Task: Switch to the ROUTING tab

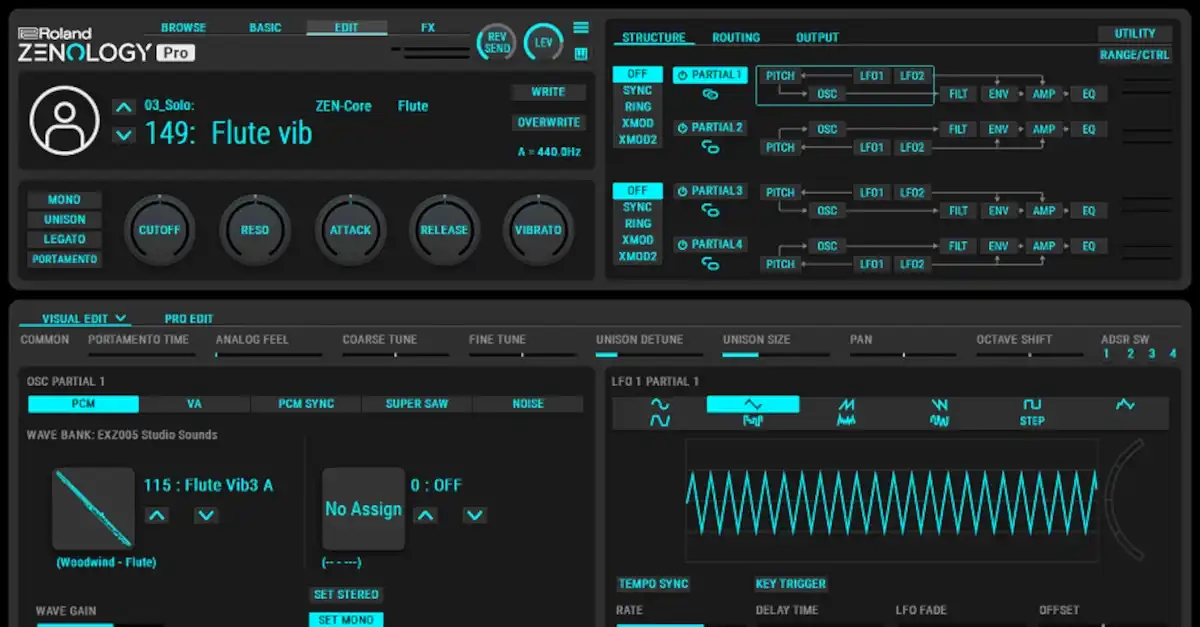Action: pyautogui.click(x=736, y=37)
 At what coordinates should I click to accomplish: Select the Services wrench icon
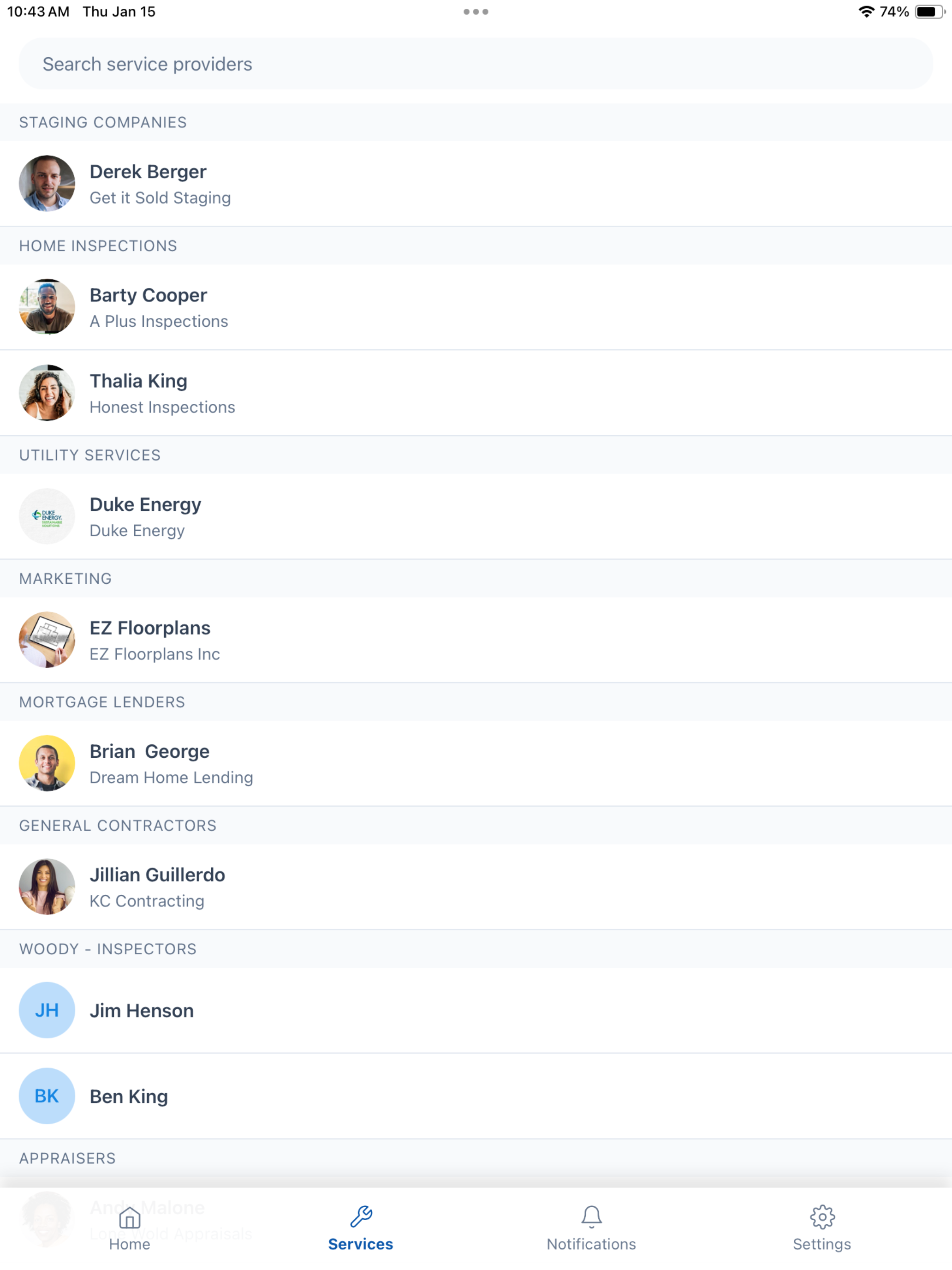click(360, 1216)
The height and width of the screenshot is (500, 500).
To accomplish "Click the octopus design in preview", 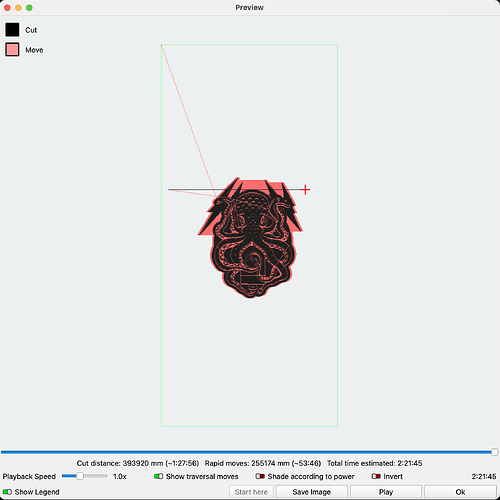I will 250,238.
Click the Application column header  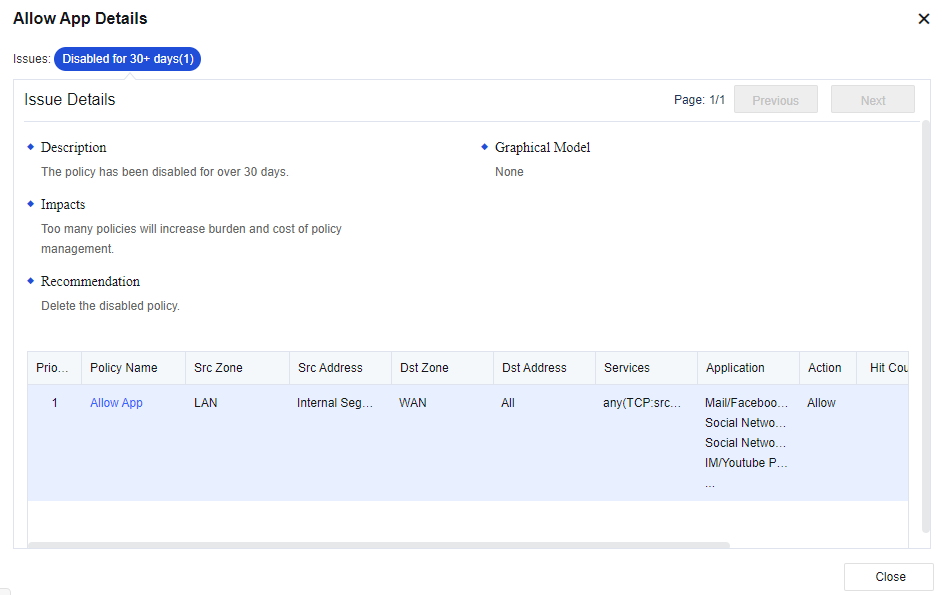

▶ What is being asked:
Give back exactly the lines from the top of the records to the line containing "The height and", both included, and no pictures.

▶ Response:
Task: Switch to the ROUTING tab

Action: pyautogui.click(x=736, y=37)
 At what coordinates should I click to accomplish: Select the Services wrench icon
click(360, 1216)
The height and width of the screenshot is (500, 500).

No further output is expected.